Persolaan ini menjadi pelik ketika individu mempunyai basis ideologi tertentu. Sebutlah kawan-kawan yang berhaluan kiri dengan ideologi Marxismenya. Mereka biasanya mendasarkan pada analisis kelas dan determinisme ekonomi. Sekali lagi, permasalahannya bukan pada analisis kelas dan determinisme ekonomi yang digagas oleh Marx, melainkan cara penggunaannya.
Seringkali saya jumpai beberapa aktivis terjebak pada basis ideologinya dan akhirnya menutup diri pada pandangan atau perspektif-perspektif lain. Seperti katak dalam tempurung, sebenarnya mereka menyusun semacam proposisi tertutup. Kelemahan dari adanya masalah ideologi ini bahwa masalah yang ada tidak terbaca secara tuntas.
Seharusnya, kita harus meletakan pilihan tersebut dalam konteksnya masing-masing. Seperti, pendekatan kuantitatif mempunyai keterbatasan yakni reduksi fenomena khas kemanusiaan. Kelebihannya, pendekatan ini dapat melakukan proses generalisasi dan klaim keterwakilan. Berbeda dengan pendekatan kualitatif. Ia tidak mampu melakukan generalisasi dan klaim keterwakilan. Tetapi, data yang ia peroleh biasanya sangat mendalam dan lebih memperhatikan sisi-sisi kemanusiaan dari fenomena yang ada. Mengingat masing-masing perspektif mempunyai kekurangan dan kelebihannya, maka beberapa tahun yang lalu mulai muncul gagasan untuk mengawinkan atau menggunakan dua perspektif sekaligus dalam membaca satu masalah. Hasilnya tentu saja lebih optimal.

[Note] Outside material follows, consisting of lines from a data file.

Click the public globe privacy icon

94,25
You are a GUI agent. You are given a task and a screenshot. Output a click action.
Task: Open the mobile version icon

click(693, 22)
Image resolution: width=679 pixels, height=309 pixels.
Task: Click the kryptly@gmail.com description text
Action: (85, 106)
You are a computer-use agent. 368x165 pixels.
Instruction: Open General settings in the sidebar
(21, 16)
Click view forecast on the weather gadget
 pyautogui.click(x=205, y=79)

Gagasan yang saya ingin sampaikan bukan dalam artian kita harus menggabungkan berbagai perspektif yang ada, seperti yang kita temukan dalam kecenderungan interdisipliner, melainkan, sekurang-kurangnya jika kita memakai perspketif tertentu jangan sampai kita terjebak pada “kaca mata kuda”.Yakni dengan mengklaim hanya perspektifnya saja yang paling benar. Dalam bahasa yang bagus Marcuse menggambarkan kondisi semacam ini sebagai “one man dimensional” atau manusia satu dimensi.
Semenjak berkenalan dengan pendekatan Teori Kritis Madzhab Frankfurt, saya mulai meninggalkan kecenderungan determinisme perspektif itu. Dulu, saya sangat mengagung-agungkan analisis kelas dan determinisme ekonomi Marx. Sedangkan saat ini mulai membuka diri dengan berbagai perspektif yang ada.

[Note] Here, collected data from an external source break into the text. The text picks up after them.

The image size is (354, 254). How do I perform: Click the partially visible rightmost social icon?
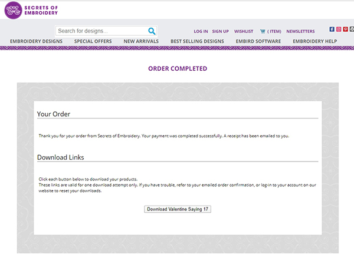[352, 29]
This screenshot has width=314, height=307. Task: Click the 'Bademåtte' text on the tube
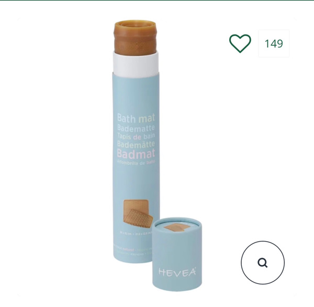pyautogui.click(x=136, y=145)
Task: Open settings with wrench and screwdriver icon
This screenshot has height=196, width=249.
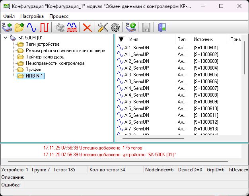Action: pyautogui.click(x=103, y=27)
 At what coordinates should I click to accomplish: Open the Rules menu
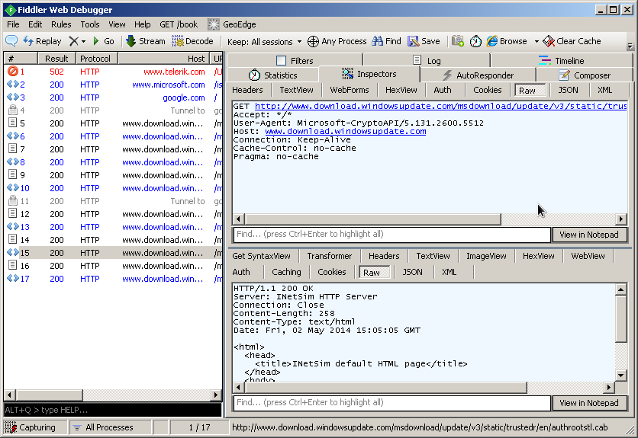coord(61,24)
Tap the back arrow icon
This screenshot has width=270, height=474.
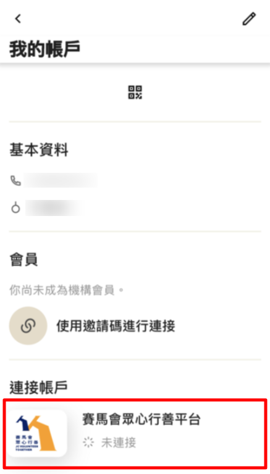coord(18,19)
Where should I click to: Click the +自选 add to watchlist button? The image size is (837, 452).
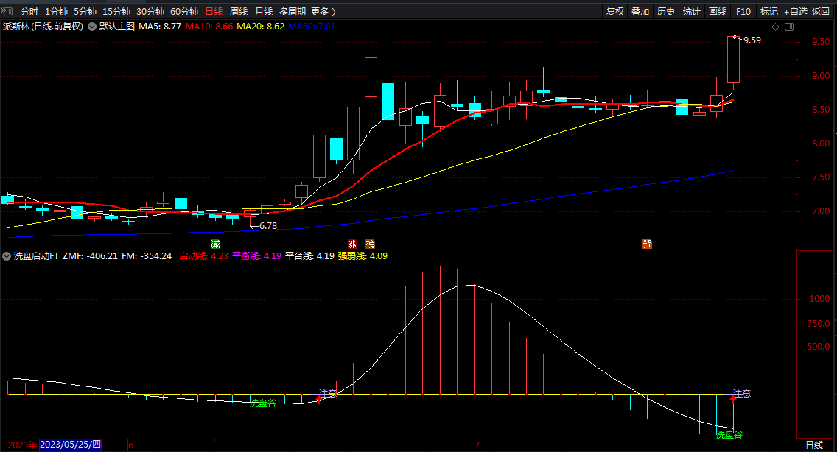[x=795, y=12]
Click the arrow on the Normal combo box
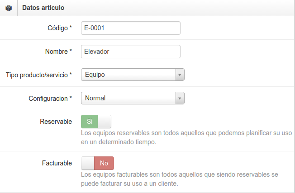 (x=180, y=98)
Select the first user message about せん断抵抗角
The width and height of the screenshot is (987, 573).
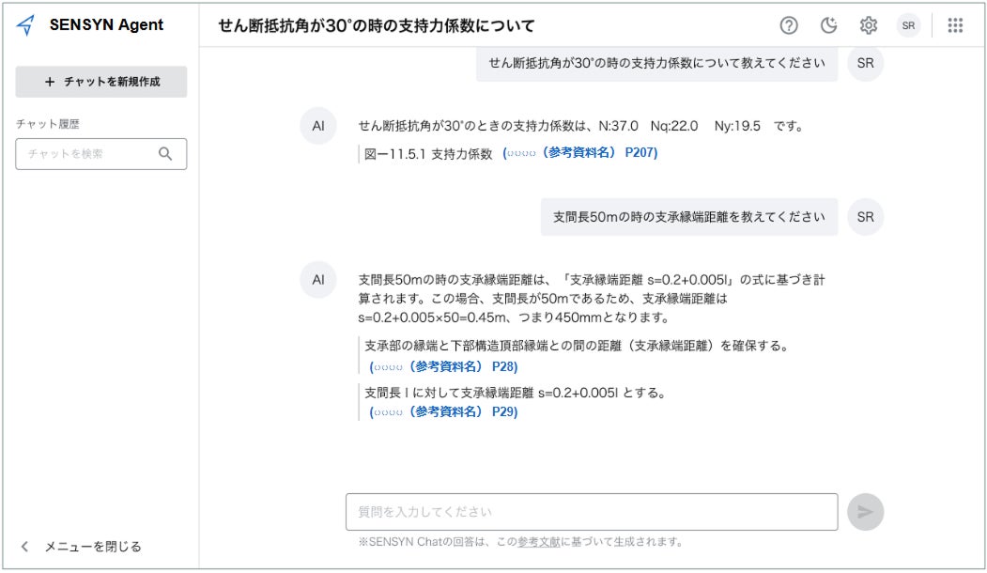[656, 63]
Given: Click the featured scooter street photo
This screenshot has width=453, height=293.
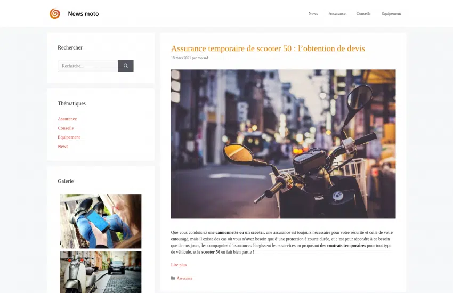Looking at the screenshot, I should 283,144.
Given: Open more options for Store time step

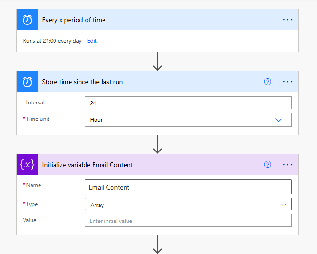Looking at the screenshot, I should pos(287,82).
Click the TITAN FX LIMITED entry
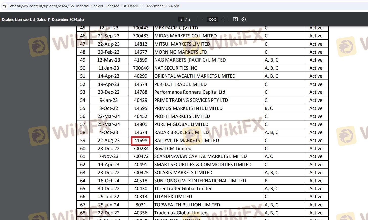This screenshot has height=220, width=368. click(x=173, y=197)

Praktiknya, pada titik tertentu saya menggunakan analisis kelas dan determinisme ekonomi a la Marx. Pada masalah yang lain saya menggunakan analisis kekuasaan mikro a la Foucault. Dan pada masalah tertentu saya menggunakan analisis sosiologi agama untuk menyibak akar masalah dari beberapa kasus yang saya lontarkan di awal tulisan.
Menghindari determinisme perspektif ini semakin menemukan momentumnya ketika kecenderungan kontemporer, ilmu sosial dan humaniora semakin sulit dipisah-pisahkan.

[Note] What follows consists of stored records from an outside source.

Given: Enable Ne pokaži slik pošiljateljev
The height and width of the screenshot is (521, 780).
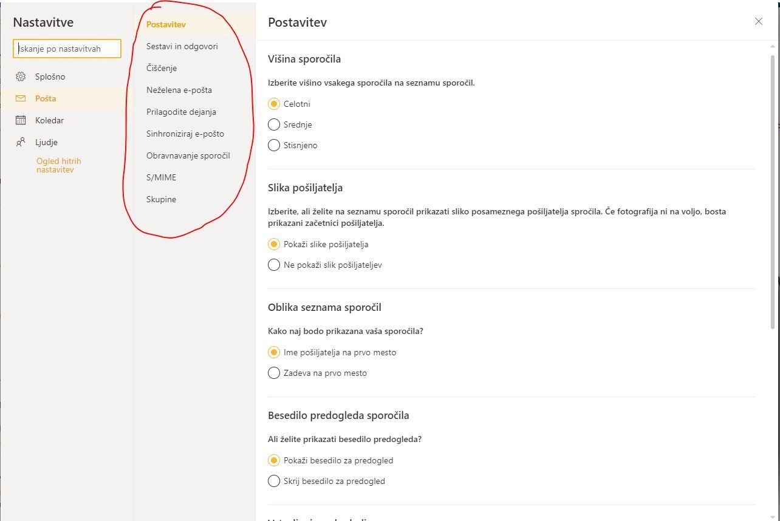Looking at the screenshot, I should pos(274,265).
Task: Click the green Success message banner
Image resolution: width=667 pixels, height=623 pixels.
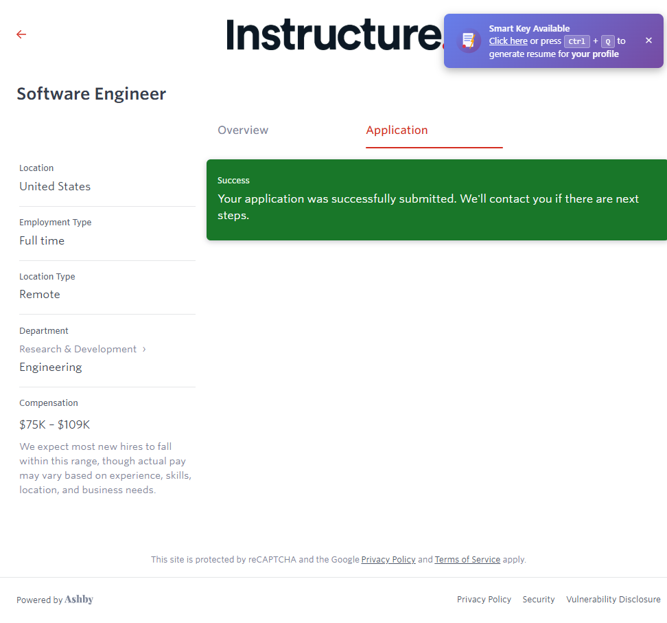Action: click(x=436, y=200)
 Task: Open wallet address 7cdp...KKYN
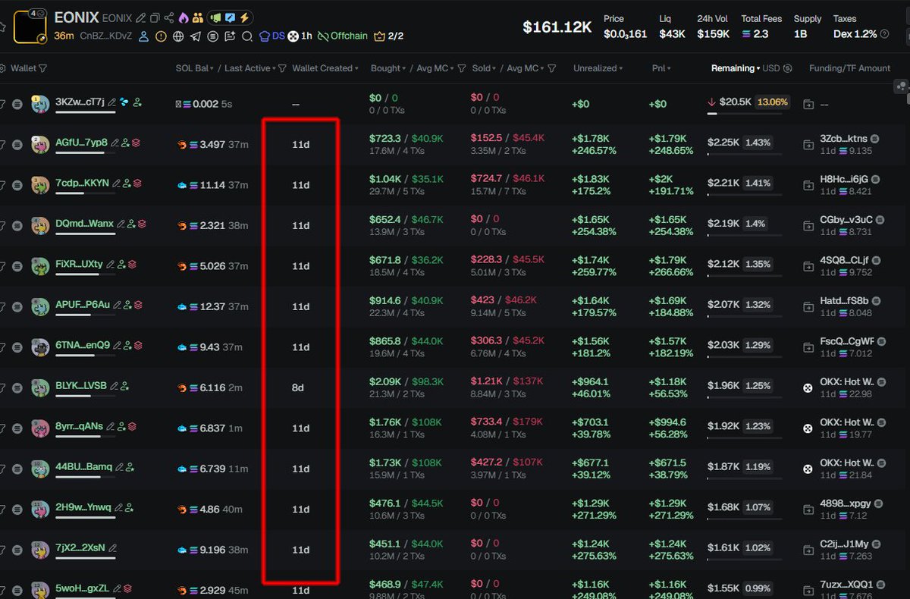click(82, 183)
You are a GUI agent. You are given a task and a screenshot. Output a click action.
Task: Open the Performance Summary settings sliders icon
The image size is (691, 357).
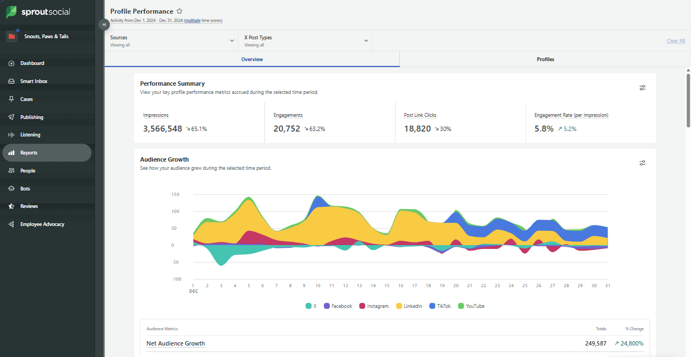(x=642, y=87)
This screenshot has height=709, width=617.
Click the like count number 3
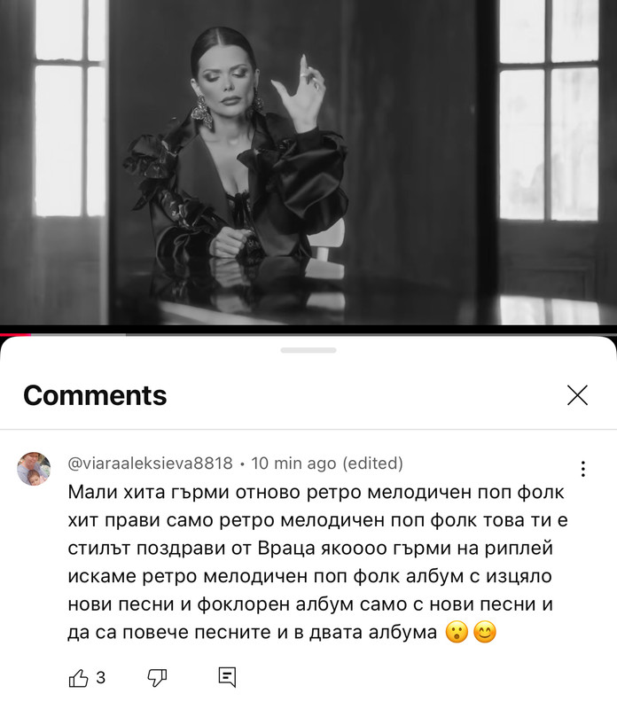pos(101,678)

Tren kajian multi disiplin atau interdisiplin mengisyaratkan pada kita bahwa masalah yang ada semakin kompleks, dan hendaknya setiap perspektif tidak mengklaim dirinya yang paling mumpuni. Justru dengan menginsyafi keterbatasan yang ada, kita perlu meminjam perspektif lain—meskipun dari tradisi yang berbeda misal Islam meminjam tradisi ilmu sosial—dalam rangka efektivitas dan optimalnya analisis suatu masalah.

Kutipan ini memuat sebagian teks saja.